* [Document segment]:
______________________________

We used a 1D convolutional DNN with three convolutional layers, one mean pooling layer, followed by three dense fully connected layers in the DNN, working directly with the acoustic data at the input. This is quite different from common approaches in DNN, where the data is first converted to a 2D spectrogram image and fed to a 2D convolutional DNN designed to work with images. Here, the 2D spectrogram conversion was unnecessary, and potentially detrimental to the retention of information in the acoustic recording as spectrogram conversion loses phase information from the original time series data. We used a normalization layer at the input of the DNN, removing any cues on acoustic intensity, as we did not want the DNN to learn to use the relationship with intensity for roost size estimation. While the relationship with intensity was strong, it was unreliable due to factors discussed earlier. We used a scaling layer at the output of the DNN to convert a normalized output to a scale that is relevant to typical roost sizes. This scaling was determined based on the roost size estimates from the video analysis of the same dataset. Appropriate scaling aids in the training of the DNN and can be considered a hyperparameter of the model, but is not required to be very accurate; we only require to know the rough order of magnitude roost size to choose the scale.
To train the network, we used a backpropagation-based learning algorithm (ADAM) with a learning rate of 0.002, early stopping, and a mini-batch size of 128 samples. This learning rate, as well as the DNN architecture, was obtained through many hyper-parameter optimization runs. We used 85% of the available 250 ms blocks as training samples, and the remaining 15% as validation samples. Furthermore, we augmented the training data with four weakly filtered (2-tap finite impulse response filters with weights [1.0, ±1.0] and [1.0, ±0.5]) versions of the input data. The augmentation helped to improve the robustness of the DNN to changes in environmental acoustic propagation and noise conditions. The trained DNN was saved to disk for use in an acoustic roost size estimation model described next.

______________________________

* [Information supplied]:
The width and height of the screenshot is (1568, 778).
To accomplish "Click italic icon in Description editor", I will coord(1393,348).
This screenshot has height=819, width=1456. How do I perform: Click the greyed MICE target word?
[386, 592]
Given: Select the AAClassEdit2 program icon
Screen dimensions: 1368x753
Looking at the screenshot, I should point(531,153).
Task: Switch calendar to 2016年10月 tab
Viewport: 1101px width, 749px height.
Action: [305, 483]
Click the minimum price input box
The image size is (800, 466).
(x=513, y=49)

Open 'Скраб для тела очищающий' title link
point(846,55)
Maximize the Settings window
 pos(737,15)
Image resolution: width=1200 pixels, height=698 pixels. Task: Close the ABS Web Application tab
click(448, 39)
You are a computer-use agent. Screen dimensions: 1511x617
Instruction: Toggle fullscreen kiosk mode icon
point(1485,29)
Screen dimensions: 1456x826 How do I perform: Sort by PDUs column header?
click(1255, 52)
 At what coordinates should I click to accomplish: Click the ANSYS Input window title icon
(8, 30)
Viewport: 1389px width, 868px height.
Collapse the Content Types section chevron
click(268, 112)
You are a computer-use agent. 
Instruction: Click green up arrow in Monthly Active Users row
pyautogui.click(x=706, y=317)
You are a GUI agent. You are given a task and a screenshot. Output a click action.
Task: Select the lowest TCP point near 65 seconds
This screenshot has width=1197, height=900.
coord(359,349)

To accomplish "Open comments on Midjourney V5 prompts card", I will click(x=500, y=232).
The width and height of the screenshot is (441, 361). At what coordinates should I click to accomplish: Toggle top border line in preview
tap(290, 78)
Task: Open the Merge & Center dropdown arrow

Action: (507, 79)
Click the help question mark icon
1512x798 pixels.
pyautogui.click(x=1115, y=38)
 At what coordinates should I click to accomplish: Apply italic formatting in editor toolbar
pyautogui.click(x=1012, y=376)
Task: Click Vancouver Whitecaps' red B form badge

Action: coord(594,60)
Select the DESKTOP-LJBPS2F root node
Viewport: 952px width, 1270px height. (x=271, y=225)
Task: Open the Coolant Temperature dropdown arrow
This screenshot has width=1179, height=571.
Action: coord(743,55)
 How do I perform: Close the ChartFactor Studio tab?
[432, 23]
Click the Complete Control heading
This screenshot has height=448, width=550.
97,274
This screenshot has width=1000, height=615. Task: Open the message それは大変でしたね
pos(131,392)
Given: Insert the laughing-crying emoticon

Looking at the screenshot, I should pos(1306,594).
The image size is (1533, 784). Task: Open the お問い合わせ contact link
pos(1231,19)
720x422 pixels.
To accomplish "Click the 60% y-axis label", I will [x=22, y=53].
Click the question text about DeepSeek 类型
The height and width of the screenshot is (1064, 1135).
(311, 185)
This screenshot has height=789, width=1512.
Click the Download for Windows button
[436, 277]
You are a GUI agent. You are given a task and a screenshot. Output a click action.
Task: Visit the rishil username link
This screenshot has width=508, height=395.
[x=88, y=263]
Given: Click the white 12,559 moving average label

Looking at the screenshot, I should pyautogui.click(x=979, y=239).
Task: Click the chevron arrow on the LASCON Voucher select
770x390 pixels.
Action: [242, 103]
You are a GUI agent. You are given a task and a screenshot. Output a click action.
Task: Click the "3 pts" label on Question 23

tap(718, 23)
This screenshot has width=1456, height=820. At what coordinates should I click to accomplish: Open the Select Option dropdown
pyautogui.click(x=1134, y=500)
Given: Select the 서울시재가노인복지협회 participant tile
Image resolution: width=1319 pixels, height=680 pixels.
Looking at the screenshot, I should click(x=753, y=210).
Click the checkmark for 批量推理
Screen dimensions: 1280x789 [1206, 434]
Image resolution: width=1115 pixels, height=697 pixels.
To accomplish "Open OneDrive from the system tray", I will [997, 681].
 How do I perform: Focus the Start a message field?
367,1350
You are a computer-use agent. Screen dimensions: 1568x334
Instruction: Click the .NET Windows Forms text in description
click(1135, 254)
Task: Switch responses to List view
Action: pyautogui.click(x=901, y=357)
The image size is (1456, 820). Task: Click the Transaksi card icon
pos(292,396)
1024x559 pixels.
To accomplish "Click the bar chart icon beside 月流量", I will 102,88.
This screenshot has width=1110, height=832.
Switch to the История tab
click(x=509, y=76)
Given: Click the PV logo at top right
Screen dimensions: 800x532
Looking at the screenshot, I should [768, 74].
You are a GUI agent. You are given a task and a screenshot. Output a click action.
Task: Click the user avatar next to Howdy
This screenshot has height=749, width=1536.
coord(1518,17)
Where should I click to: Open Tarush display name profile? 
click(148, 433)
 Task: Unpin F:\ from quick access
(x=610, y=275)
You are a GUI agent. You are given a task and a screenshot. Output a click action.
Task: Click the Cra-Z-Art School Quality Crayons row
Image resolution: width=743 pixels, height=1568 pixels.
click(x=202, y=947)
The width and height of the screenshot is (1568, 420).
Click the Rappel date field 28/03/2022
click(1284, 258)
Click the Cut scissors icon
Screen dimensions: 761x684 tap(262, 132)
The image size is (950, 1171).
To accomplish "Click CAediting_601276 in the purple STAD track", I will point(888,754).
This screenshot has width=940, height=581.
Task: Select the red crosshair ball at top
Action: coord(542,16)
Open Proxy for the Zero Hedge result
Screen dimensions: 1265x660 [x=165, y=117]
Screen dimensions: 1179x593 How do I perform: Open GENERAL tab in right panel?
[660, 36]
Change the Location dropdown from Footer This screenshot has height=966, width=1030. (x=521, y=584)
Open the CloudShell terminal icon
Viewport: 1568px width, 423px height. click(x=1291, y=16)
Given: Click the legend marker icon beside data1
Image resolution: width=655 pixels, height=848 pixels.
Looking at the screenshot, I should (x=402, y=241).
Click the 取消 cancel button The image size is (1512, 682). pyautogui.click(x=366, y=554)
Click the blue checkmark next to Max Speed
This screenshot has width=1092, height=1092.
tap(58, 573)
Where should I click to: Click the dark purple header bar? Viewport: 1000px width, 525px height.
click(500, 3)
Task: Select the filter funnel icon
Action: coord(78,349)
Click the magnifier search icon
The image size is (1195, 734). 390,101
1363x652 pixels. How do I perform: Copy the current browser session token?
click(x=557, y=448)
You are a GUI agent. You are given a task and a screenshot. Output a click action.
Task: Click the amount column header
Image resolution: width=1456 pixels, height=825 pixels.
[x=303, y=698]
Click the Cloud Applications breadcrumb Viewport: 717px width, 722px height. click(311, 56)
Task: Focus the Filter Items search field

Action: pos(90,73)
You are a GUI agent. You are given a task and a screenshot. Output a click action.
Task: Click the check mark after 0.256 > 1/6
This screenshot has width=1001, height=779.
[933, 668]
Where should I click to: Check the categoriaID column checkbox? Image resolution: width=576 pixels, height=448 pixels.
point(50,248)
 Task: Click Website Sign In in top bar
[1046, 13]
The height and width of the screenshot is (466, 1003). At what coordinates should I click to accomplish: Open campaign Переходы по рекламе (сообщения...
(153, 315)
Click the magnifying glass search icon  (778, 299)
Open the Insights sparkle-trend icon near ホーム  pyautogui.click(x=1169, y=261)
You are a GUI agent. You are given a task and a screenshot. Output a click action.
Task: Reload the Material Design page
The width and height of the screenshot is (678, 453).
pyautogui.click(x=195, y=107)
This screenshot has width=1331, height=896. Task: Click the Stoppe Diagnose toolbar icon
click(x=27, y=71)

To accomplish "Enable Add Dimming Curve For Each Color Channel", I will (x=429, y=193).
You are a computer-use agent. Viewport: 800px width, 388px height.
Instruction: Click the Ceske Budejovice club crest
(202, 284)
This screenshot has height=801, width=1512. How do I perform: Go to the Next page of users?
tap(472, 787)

______________________________

Transcribe word for word the part of the roost-size network description that starts with "To train the" and goes on through "model described next.".

* [Correct response]:
To train the network, we used a backpropagation-based learning algorithm (ADAM) with a learning rate of 0.002, early stopping, and a mini-batch size of 128 samples. This learning rate, as well as the DNN architecture, was obtained through many hyper-parameter optimization runs. We used 85% of the available 250 ms blocks as training samples, and the remaining 15% as validation samples. Furthermore, we augmented the training data with four weakly filtered (2-tap finite impulse response filters with weights [1.0, ±1.0] and [1.0, ±0.5]) versions of the input data. The augmentation helped to improve the robustness of the DNN to changes in environmental acoustic propagation and noise conditions. The trained DNN was saved to disk for use in an acoustic roost size estimation model described next.